An Investigation of STEM as a Viable Career Option for GI Bill Recipients with Disabilities
The purpose of this National Science Foundation funded project is to conduct an in-depth analysis of Science, Technology, Engineering, and Math (STEM) as a viable career option for GI Bill recipients with disabilities. Through our collaboration with the Virginia Department of Veterans Services State Approving Agency, administered an online survey to nearly 19,000 veterans and dependents using GI Bill benefits to attend public two- and four-year colleges and universities across the state. The project will contribute to the knowledge base by investigating the extent to which GI Bill recipients with disabilities are underrepresented in STEM, the impact of veteran and disability status on STEM learning, and the organizational factors that may lead to more equitable and inviting postsecondary STEM educational environments for GI Bill recipients with disabilities.
Collaborative Career Planning for College Students with ASD is a resource for Vocational Rehabilitation and postsecondary education professionals to obtain information to support the development of collaborative career planning processes for college students with ASD. Each module contains practical information and strategies for meeting the educational and career development needs of college students with ASD, tips for collaborating, and links to online resources. Through video clips and interview quotes, information is provided from college students with ASD, Vocational Rehabilitation, Disability Support Services, and Career Center professionals who share their experiences and recommendations for collaboration.

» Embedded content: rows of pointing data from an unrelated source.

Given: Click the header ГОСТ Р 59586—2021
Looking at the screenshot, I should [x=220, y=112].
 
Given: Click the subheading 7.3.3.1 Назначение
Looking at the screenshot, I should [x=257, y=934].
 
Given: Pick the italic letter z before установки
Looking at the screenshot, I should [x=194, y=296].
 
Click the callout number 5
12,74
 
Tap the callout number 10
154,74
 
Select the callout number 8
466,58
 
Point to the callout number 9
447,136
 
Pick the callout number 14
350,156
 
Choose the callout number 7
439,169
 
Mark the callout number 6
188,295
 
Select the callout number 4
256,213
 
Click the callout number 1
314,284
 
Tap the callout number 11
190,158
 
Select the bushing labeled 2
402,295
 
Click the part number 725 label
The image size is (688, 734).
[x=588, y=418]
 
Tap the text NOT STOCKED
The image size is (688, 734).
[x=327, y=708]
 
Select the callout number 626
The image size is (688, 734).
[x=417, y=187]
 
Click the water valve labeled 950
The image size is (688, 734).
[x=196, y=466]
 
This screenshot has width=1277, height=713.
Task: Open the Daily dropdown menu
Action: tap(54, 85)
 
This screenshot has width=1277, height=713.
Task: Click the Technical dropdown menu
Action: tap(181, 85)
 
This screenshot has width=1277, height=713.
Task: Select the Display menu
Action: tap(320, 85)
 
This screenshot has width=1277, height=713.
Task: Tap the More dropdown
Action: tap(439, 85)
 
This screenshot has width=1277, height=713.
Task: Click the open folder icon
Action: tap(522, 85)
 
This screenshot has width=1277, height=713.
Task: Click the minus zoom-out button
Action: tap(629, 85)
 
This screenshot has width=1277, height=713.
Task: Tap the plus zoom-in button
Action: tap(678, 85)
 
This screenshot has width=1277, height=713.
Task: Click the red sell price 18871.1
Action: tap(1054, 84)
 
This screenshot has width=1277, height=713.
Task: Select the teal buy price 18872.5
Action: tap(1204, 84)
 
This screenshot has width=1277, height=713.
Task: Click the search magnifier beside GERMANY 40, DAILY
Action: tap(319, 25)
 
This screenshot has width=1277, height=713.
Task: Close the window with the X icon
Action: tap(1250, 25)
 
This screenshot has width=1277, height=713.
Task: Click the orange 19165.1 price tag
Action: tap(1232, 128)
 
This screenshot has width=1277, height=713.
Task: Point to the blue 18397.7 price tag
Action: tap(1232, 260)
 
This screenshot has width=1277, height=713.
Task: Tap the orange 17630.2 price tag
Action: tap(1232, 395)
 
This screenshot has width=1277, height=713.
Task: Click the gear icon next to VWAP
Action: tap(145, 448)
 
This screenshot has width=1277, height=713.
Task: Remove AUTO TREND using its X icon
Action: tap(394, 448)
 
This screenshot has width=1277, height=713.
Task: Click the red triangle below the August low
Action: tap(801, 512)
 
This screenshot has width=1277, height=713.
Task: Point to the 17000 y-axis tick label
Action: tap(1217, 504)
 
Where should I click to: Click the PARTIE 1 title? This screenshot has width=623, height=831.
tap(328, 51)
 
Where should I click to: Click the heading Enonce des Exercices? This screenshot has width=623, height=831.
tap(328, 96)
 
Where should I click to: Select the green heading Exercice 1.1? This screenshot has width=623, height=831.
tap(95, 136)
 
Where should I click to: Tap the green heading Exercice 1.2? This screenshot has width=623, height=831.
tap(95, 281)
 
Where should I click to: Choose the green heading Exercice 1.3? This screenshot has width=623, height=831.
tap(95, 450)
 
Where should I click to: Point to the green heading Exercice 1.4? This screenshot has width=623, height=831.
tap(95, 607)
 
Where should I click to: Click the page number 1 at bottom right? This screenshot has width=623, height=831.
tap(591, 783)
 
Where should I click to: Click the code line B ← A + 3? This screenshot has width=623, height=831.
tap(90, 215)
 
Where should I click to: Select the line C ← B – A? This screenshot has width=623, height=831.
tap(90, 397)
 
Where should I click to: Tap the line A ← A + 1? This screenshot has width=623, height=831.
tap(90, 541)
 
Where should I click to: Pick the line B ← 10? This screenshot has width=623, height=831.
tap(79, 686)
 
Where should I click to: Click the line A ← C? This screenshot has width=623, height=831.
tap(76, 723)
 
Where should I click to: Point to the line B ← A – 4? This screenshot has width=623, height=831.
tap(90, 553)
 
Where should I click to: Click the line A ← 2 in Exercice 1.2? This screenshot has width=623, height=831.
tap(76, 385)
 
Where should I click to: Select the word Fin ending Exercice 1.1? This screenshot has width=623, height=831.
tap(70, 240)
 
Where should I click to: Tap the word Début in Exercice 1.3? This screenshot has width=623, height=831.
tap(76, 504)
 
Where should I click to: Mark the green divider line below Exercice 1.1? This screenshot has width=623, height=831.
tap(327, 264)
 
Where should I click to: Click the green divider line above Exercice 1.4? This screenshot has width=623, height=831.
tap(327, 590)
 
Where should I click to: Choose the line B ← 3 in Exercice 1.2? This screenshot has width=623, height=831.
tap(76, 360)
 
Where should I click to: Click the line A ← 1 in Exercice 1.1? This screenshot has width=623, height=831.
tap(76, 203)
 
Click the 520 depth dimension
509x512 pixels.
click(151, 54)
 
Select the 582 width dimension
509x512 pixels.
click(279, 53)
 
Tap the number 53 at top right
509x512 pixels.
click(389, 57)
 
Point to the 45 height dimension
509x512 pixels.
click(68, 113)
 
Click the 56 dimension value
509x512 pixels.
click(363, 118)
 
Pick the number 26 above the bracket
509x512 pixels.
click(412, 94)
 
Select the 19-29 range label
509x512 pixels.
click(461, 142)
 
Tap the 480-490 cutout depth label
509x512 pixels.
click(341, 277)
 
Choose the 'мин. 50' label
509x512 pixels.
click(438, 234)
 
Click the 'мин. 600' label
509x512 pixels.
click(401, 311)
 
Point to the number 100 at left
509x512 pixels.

The Going to College website provides information about living college life with a disability. It is designed for high school students and contains video clips, activities, and additional resources that can help college students with a disability get a head start in planning for college. The site has several videos of college students with disabilities from across Virginia, providing a way for students to hear firsthand from other students with disabilities who have been successful.
Project Achieve is a three year grant funded research project that provides specialized services to female student veterans with Traumatic Brain Injury (TBI) and/or Spinal Cord Injury (SCI). Specialized services consist of using Cognitive Support Technology through iPads and individualized apps, a peer mentoring program, individualized case management and vocational rehabilitation, and assistance with job placement and maintenance.
Project College Success is a grant studying mental health and community college students in Virginia. This project will take place over two and one half years with a variety of stakeholders assisting in the creation of the statewide survey and dissemination of findings.
School Based Supported Employment Fidelity Scale
VCU’s Rehabilitation Research & Training Center developed a School-Based Supported Employment Fidelity Scale which consists of 14 critical components rated on a five point continuum to explore the transition process and the supported employment supports available to students with disabilities in secondary schools.
Established in 1983, the Virginia Commonwealth University RRTC provides resources for professionals, individuals with disabilities, and their representatives. Our team of nationally and internationally renowned researchers is committed to developing and advancing evidence-based practices to increase the hiring and retention for individuals with disabilities.